In the entries that follow, which lines hold the string "screenshot"? List them.

►

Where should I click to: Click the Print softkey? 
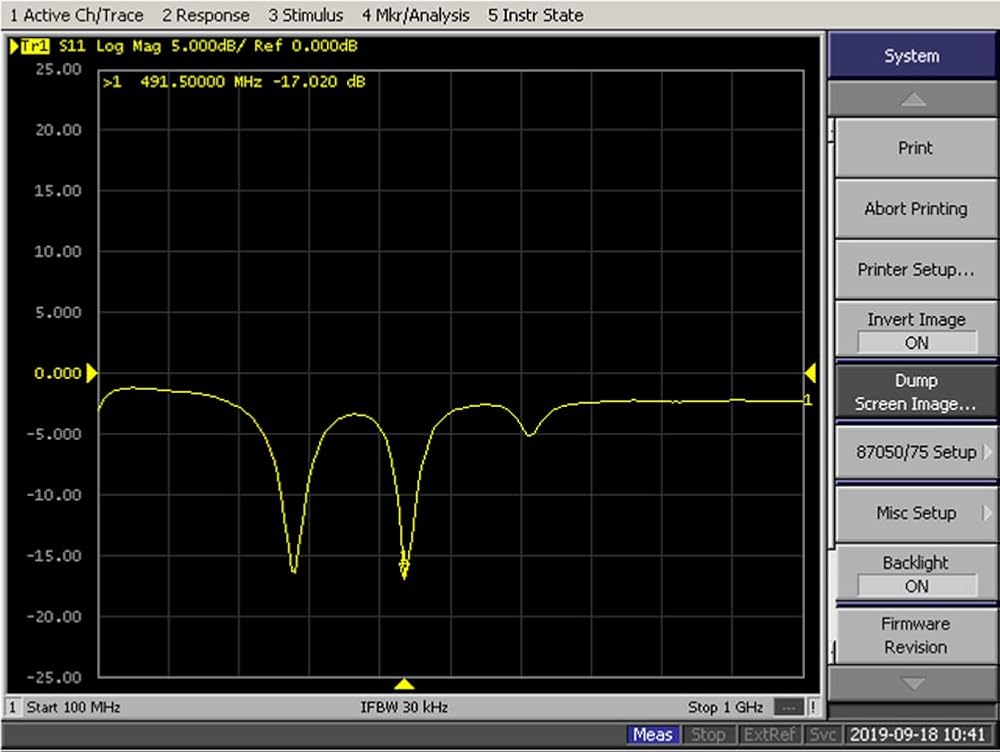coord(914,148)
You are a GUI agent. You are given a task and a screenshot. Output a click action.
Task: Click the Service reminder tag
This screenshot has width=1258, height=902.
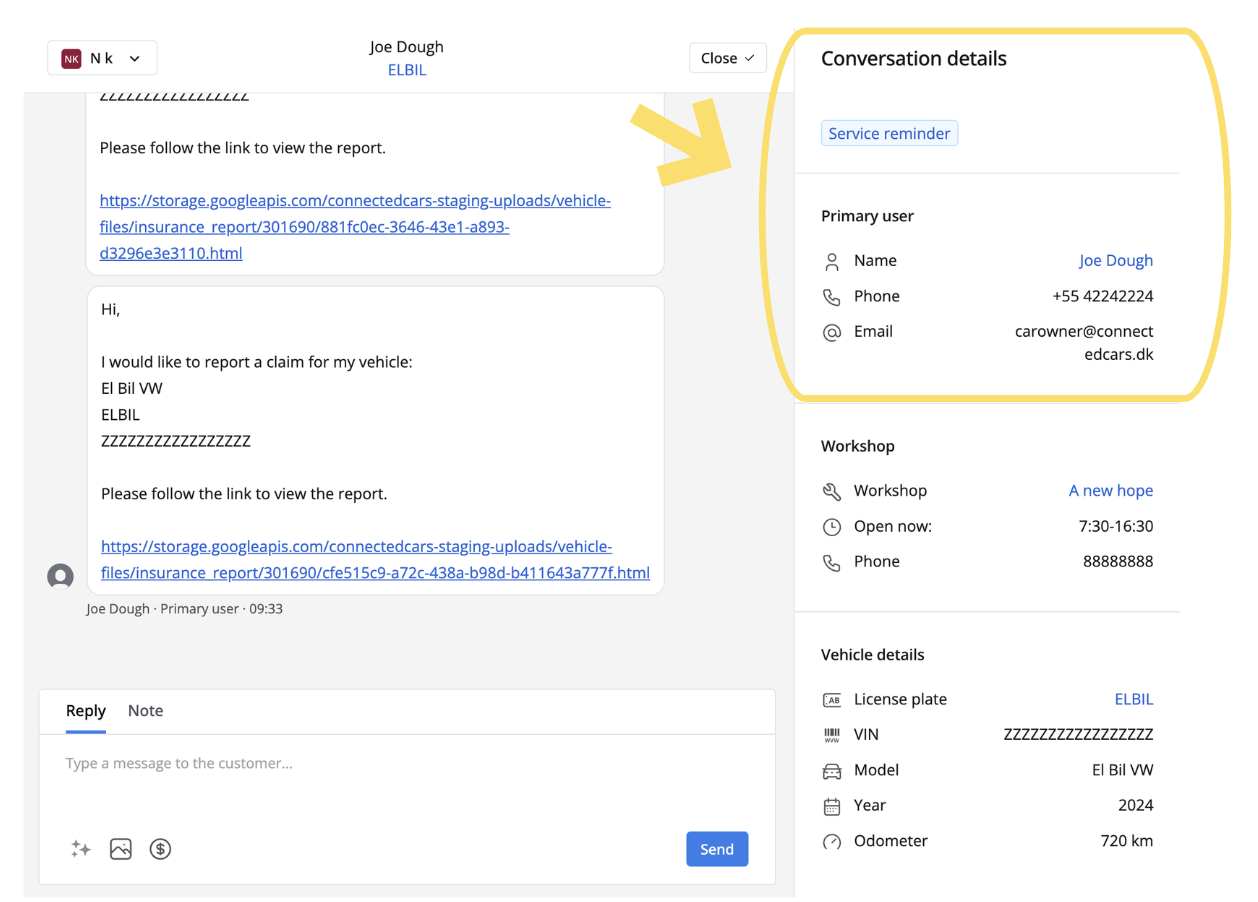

◄

Result:
You are a GUI agent. You are given a task and a screenshot. Output a click action.
This screenshot has width=1258, height=902.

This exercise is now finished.